- _Task statement_
The whole listing below should be printed again exactly, with no images.

- _Records provided_
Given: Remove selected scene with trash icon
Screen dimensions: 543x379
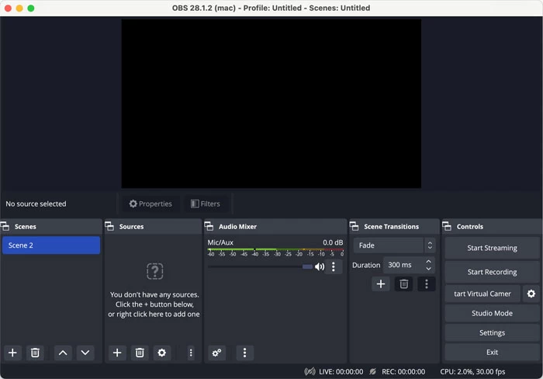Looking at the screenshot, I should (35, 353).
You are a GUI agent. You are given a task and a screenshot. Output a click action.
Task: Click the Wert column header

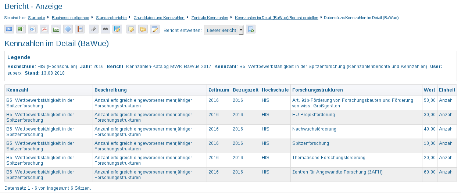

- _Result_
Given: Remove selected scene with trash icon
Screen dimensions: 543x379
Looking at the screenshot, I should (35, 353).
You are a GUI agent. You are given a task and a screenshot. Output a click action.
Task: Click the Wert column header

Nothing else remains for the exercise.